The whole listing is to be repeated exactly. Add nothing.

INPUT RECORDS
★ ★ ★ ★

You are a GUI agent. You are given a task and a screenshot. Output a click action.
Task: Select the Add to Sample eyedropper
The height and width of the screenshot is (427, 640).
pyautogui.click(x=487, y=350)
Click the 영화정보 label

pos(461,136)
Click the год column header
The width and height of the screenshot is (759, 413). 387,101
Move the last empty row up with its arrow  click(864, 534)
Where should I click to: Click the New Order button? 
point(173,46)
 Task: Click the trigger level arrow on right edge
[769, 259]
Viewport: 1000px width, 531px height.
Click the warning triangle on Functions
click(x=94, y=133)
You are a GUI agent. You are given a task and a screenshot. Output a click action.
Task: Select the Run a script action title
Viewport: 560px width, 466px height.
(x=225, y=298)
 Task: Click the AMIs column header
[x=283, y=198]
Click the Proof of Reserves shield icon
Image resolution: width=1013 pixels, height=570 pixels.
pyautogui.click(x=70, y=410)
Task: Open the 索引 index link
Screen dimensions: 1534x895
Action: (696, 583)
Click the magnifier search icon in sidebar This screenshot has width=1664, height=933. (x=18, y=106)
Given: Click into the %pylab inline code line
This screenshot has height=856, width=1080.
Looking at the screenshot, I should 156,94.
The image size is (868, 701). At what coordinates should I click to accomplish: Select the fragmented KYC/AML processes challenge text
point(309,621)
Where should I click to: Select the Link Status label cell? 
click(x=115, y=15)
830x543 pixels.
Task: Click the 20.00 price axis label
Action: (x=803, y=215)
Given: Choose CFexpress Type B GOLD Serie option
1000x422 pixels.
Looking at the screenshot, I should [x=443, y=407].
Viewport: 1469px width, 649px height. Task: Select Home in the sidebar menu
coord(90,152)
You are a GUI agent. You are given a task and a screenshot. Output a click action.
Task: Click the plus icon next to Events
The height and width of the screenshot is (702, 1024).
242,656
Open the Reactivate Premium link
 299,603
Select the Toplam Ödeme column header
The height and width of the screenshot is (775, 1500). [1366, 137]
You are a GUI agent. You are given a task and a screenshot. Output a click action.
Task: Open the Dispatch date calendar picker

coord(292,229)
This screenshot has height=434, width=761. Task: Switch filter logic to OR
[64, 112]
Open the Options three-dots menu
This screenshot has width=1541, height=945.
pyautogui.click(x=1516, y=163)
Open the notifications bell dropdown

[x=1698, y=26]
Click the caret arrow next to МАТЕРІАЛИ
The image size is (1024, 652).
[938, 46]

★ ★ ★ ★

OUTPUT FOR THIS EXERCISE
You are a GUI agent. You are given a task and a screenshot. Output a click action.
Task: Select the Add to Sample eyedropper
The height and width of the screenshot is (427, 640).
pyautogui.click(x=487, y=350)
Click the 영화정보 label

pos(461,136)
Click the год column header
The width and height of the screenshot is (759, 413). 387,101
Move the last empty row up with its arrow  click(864, 534)
Where should I click to: Click the New Order button? 
point(173,46)
 Task: Click the trigger level arrow on right edge
[769, 259]
Viewport: 1000px width, 531px height.
Click the warning triangle on Functions
click(x=94, y=133)
You are a GUI agent. You are given a task and a screenshot. Output a click action.
Task: Select the Run a script action title
Viewport: 560px width, 466px height.
(x=225, y=298)
 Task: Click the AMIs column header
[x=283, y=198]
Click the Proof of Reserves shield icon
Image resolution: width=1013 pixels, height=570 pixels.
pyautogui.click(x=70, y=410)
Task: Open the 索引 index link
Screen dimensions: 1534x895
Action: (696, 583)
Click the magnifier search icon in sidebar This screenshot has width=1664, height=933. (x=18, y=106)
Given: Click into the %pylab inline code line
This screenshot has height=856, width=1080.
Looking at the screenshot, I should 156,94.
The image size is (868, 701). At what coordinates should I click to accomplish: Select the fragmented KYC/AML processes challenge text
point(309,621)
Where should I click to: Select the Link Status label cell? 
click(x=115, y=15)
830x543 pixels.
Task: Click the 20.00 price axis label
Action: (x=803, y=215)
Given: Choose CFexpress Type B GOLD Serie option
1000x422 pixels.
Looking at the screenshot, I should [x=443, y=407].
Viewport: 1469px width, 649px height. Task: Select Home in the sidebar menu
coord(90,152)
You are a GUI agent. You are given a task and a screenshot. Output a click action.
Task: Click the plus icon next to Events
The height and width of the screenshot is (702, 1024).
242,656
Open the Reactivate Premium link
 299,603
Select the Toplam Ödeme column header
The height and width of the screenshot is (775, 1500). [1366, 137]
You are a GUI agent. You are given a task and a screenshot. Output a click action.
Task: Open the Dispatch date calendar picker

coord(292,229)
This screenshot has height=434, width=761. Task: Switch filter logic to OR
[64, 112]
Open the Options three-dots menu
This screenshot has width=1541, height=945.
pyautogui.click(x=1516, y=163)
Open the notifications bell dropdown

[x=1698, y=26]
Click the caret arrow next to МАТЕРІАЛИ
The image size is (1024, 652).
[938, 46]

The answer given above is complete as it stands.